Choudhury A, Asan O. JMIR Med Inform. 2020;8:e18599.
This systematic review explored how artificial intelligence (AI) based on machine learning algorithms and natural language processing is used to address and report patient safety outcomes. The review suggests that AI-enabled decision support systems can improve error detection, patient stratification, and drug management, but that additional evidence is needed to understand how well AI can predict safety outcomes.  
Fraczkowski D, Matson J, Lopez KD. J Am Med Inform Assoc. 2020;27:1149-1165.
The authors reviewed studies using qualitative and quantitative methods to describe nursing workarounds related to the electronic health record (EHR) in direct care activities. Workarounds generally fit into three categories – omission of process steps, steps performed out of sequence, and unauthorized process steps.
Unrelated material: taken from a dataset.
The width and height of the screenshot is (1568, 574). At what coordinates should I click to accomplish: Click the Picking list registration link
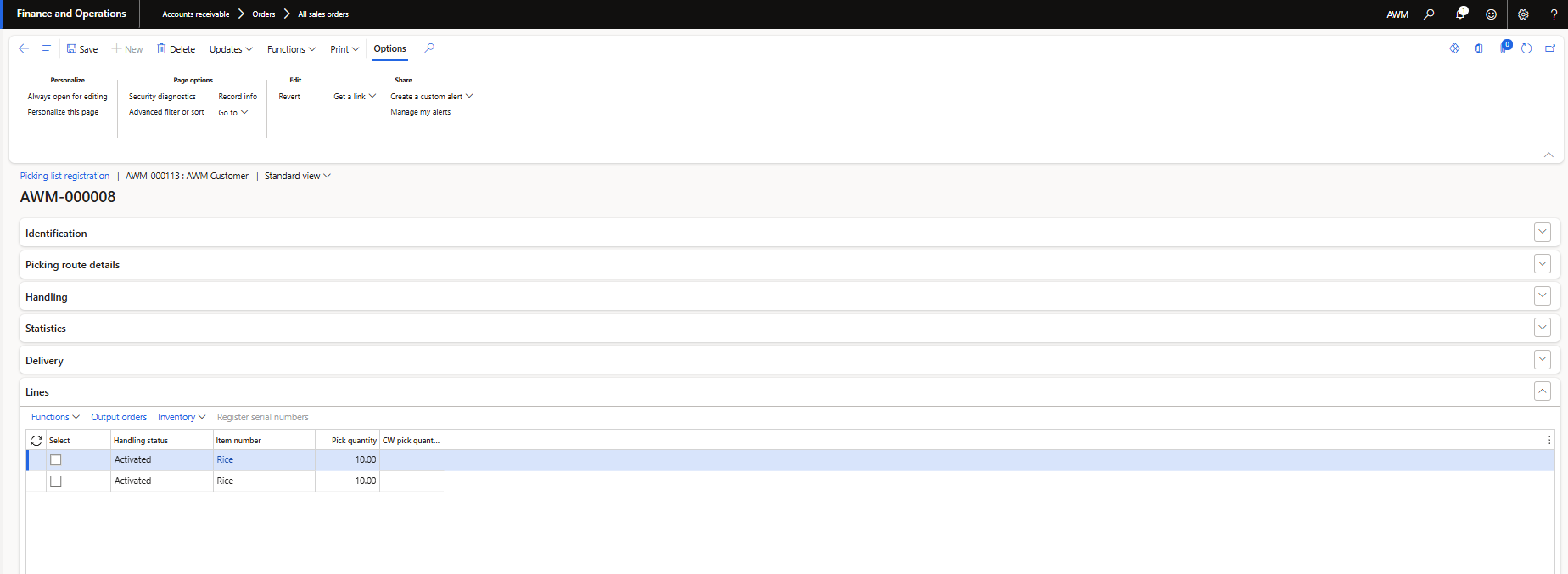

Probable causes for workarounds were identified, including organizational- (e.g., knowledge deficits, non-formulary orders), environmental-, patient- (e.g., barcode/ID not accessible), task- (e.g., insufficient time), and usability-related factors (e.g., multiple screens to complete an action). Despite nurses being the largest workforce using EHRs, there is limited research focused on the needs of nurses in EHR design.
Gallagher R, Passmore MJ, Baldwin C. Med Hypotheses. 2020;142:109727.
The authors of this article suggest that offering palliative care services earlier should be considered a patient safety issue. They highlight three cases in which patients in Canada requested medical assistance in dying (MAiD). The patients in two of the cases were never offered palliative care services, and this could be considered a medical error – had they been offered palliative care services, they may have changed their mind about MAiD, as did the patient in the third case study.
Weingart SN, Yaghi O, Barnhart L, et al. Appl Clin Inform. 2020;11.
To decrease the risk of diagnostic errors attributed to incomplete recommended diagnostic tests, this study evaluated an electronic monitoring tool alerting clinicians to incomplete imaging tests for their ambulatory patients. Compared to the control group (physicians not receiving alerts for their patients), after 90-days the intervention group had a higher rate of imaging completion (22.1% vs. 18.8%); this difference was sustained throughout the 12-month follow-up period (25.5% completion in the intervention group versus 20.9% in the control group). The authors found that this change was primarily driven by completion rates among patients referred for mammography.  To fully appreciate the implications of missed test notifications to reduce the risk of delayed diagnoses, more studies are necessary.